Captain Duncan Fraser and Captain Dougie Fraser in Helmand province.After being separated for almost six months brothers Captain Dougie Fraser and Captain Duncan Fraser, from Scotland, have been reunited and will be serving alongside each other for their final two weeks before returning to the United Kingdom.

Dougie (29) has been stationed mainly in the Nahr-e Saraj district of Northern Helmand, while Duncan (27) has been stationed in Nad-e Ali, which is found in the south-west of the province.

The brothers chose different careers with Dougie training as an Army Diver and Duncan training as a teacher and linguist. As an Officer in 33 Engineer Regiment, Dougie leads a search team specializing in finding IEDs and provides advice to other units to help protect them out on the ground. He also gets called out when troops encounter a suspicious device.

Duncan is based with 1st Battalion the Royal Anglian Regiment, known as the Vikings, in Forward Operating Base Shawqat. The camp is built in and around the ruins of a 19th Century British Fort and is currently home to the headquarters of the Vikings. It is here where the brothers met properly for the first time in their 6 month tour of Afghanistan.

 

Welcome break

Duncan Fraser said: “In the last six months, I have provided advice to soldiers leaving the Army, taught German, given a plethora of Art lessons and qualified over a hundred soldiers in GCSE Maths and English.
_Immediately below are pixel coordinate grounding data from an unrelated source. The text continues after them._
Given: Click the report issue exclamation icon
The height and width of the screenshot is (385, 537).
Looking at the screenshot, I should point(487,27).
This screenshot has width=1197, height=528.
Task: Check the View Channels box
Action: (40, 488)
Nobody seems to have questioned why a Scotsman is teaching English to East Anglian soldiers in Afghanistan!”

After the brothers were reunited Dougie commented: “Duncan and I have both served with different regiments, doing very different jobs, serving in different parts of this country. Getting the chance to spend the last 10 days of tour living with him is a bonus I really was not expecting. Seeing family in an environment like this is a welcome break; it’s been great to exchange stories and more importantly plan our upcoming holidays.”

Duncan reflected on the chances of two brothers being brought together:  “We have only seen each other once in almost 7 months. With nearly ten thousand British troops stationed in Afghanistan the chance of crossing paths was always going to be slim. When I heard my big brother was coming to Nad-e Ali I was glad…it means we can give Mum and Dad a call back in Perth, together, and tell them we managed to eventually meet up!”

 

Captains Dougie and Duncan Fraser's great grandfather's WW2 bible.Royal Scots

Although they do not come from a military family, the brothers' deployment comes almost a century after their Great Grandfather served in World War 1. On the 11th of April 1915 Private Thomas Elliot Eckford arrived in the Ypres Salient on the Western Front with the Royal Scots (The Royal Regiment). 

Ninety seven years later both Duncan and Dougie would be on another front, in a very different part of the world, wearing the same uniform. The bible that their Great Grandfather took to that conflict, and carried with him every day, sits by their parent’s bed where it will remain until they both return safely in October.